Collaborative Online International Learning
« We live in a dense, tangled global system [and it] is very difficult to give up our certainties -our positions, our beliefs, our explanations. These help define us; they lie at the heart of our personal identity. Yet I believe we will succeed in changing this world only if we can think and work together in new ways. Curiosity is what we need.«
– Margaret Wheatley
What is COIL?
The Collaborative Online International Learning (COIL) model for teaching and learning aims to foster intercultural competence via a common online multicultural learning environment.
COIL 2025
THEME: HUMAN SERVICES FACING CLIMATE CHANGE
UQAM Facilitation Team: Jaime Demperio, Sara Djamàa, Martyna Kozlowska
Participating institutions:
- Evangelische Hochschule Nürnberg, Germany
- Fundación Universitaria Los Libertadores, Colombia
- Maseno University, Kenya
- Protestant University of Rwanda
- Uniwersytet Gdański, Poland
- Université du Québec à Montréal, Canada
- Univille Universidade, Brazil
The COIL 2025 project brought together students from around the world in a collaborative initiative aligned with Human Services Week. The central goal was to explore the intersection of climate change and human services organizations—examining its impact both on the populations they serve and the professionals who work within them, all within the context of each participant’s local environment.

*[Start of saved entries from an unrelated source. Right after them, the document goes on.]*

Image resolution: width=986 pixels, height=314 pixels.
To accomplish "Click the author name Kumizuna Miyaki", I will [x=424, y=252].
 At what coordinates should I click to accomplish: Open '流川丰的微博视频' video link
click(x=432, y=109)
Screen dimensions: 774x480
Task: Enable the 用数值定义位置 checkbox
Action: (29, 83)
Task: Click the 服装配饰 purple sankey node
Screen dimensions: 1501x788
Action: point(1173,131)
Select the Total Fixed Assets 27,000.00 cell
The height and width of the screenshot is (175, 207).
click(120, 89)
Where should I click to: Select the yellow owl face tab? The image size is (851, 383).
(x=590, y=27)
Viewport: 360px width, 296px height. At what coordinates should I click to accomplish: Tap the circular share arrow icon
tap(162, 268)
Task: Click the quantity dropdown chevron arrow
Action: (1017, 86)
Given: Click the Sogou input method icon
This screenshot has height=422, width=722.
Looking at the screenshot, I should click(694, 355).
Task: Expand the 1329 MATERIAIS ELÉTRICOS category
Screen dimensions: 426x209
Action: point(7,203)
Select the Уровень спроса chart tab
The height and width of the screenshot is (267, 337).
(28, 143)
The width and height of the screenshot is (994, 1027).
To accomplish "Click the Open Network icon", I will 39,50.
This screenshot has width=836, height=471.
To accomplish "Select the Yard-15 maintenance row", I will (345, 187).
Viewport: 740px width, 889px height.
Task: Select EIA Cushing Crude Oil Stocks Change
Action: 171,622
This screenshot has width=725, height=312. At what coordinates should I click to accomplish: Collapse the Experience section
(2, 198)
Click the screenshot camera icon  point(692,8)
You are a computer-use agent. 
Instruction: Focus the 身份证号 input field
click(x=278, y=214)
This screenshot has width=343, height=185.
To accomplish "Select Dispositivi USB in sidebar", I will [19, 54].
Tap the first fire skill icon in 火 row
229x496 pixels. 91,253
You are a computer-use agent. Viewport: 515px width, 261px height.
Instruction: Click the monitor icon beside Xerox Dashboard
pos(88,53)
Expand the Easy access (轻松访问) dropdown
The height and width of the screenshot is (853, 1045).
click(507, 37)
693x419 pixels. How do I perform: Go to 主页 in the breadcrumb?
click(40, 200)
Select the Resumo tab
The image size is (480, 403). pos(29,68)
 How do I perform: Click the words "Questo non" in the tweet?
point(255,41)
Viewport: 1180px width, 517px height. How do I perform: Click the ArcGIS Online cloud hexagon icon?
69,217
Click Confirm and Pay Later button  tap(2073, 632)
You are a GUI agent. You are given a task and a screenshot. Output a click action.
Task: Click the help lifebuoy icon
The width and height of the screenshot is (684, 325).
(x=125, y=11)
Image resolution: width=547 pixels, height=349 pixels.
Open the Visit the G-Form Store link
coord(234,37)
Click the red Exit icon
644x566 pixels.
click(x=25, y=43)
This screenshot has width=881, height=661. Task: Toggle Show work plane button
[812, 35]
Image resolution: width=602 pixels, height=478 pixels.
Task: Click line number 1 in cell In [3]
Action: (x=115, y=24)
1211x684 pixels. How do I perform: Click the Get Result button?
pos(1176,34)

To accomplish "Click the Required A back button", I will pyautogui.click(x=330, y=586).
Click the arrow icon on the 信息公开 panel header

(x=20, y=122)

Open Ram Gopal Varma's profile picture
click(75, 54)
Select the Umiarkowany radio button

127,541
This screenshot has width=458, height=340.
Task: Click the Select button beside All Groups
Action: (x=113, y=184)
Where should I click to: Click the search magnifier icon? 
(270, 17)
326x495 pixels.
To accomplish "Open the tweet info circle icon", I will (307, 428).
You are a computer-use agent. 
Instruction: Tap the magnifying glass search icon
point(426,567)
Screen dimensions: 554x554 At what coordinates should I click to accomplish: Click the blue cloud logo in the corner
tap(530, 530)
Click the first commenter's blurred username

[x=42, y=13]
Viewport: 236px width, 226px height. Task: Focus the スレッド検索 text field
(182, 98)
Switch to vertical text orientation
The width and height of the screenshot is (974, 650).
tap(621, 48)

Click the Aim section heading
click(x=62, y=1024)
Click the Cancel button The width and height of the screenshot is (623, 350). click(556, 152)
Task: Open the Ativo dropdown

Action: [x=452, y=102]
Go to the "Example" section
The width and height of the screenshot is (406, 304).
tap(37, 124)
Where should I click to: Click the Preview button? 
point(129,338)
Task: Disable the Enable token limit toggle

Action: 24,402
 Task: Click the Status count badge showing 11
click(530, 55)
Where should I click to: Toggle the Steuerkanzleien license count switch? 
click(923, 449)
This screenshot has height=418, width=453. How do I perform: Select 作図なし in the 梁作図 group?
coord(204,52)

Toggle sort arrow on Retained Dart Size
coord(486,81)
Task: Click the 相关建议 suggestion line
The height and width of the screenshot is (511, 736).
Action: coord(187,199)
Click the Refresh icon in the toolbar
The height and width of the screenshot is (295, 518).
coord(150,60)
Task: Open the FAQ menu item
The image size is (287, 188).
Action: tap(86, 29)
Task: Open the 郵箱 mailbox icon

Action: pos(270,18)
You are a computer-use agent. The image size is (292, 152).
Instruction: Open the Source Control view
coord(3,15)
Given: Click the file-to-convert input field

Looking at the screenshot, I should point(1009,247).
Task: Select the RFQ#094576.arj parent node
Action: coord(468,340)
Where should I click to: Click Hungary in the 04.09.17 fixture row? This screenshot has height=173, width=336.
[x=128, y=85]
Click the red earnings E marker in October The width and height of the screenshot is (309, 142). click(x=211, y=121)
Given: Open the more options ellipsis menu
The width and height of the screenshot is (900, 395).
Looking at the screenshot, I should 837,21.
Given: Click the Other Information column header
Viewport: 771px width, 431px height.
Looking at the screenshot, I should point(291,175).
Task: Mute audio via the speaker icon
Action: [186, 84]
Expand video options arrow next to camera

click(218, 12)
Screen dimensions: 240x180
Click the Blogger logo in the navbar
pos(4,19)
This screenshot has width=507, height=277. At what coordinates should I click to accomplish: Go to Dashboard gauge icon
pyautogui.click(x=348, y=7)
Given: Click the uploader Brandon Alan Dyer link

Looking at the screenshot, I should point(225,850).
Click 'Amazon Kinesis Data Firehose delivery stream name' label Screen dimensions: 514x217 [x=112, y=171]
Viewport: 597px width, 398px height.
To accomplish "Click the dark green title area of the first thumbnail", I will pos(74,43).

Through this shared task, students applied global problem-solving skills, engaging with a common challenge through diverse regional lenses.
COIL 2022/23
THEME: COLLABORATIVE ENGAGEMENT ACROSS BORDERS
Facilitation Team: Nuria Alonso García, Jaime Demperio & Martyna Kozlowska
This course connects learning communities of Providence College and UQAM using the COIL model as a platform for student engagement and leadership, global education, and human development. The cohort of students from the École de langues (UQAM) and the Global Studies Program (Providence College) reflect on knowledge creation, framing interculturality through storytelling, and essential questions relating to global issues. Students engage in a collaborative process of blog-format reflections, a community voices project, and facilitate intercultural dialogues on topics aligned with the United Nation Global Goals, language plurality, translanguaging and belonging.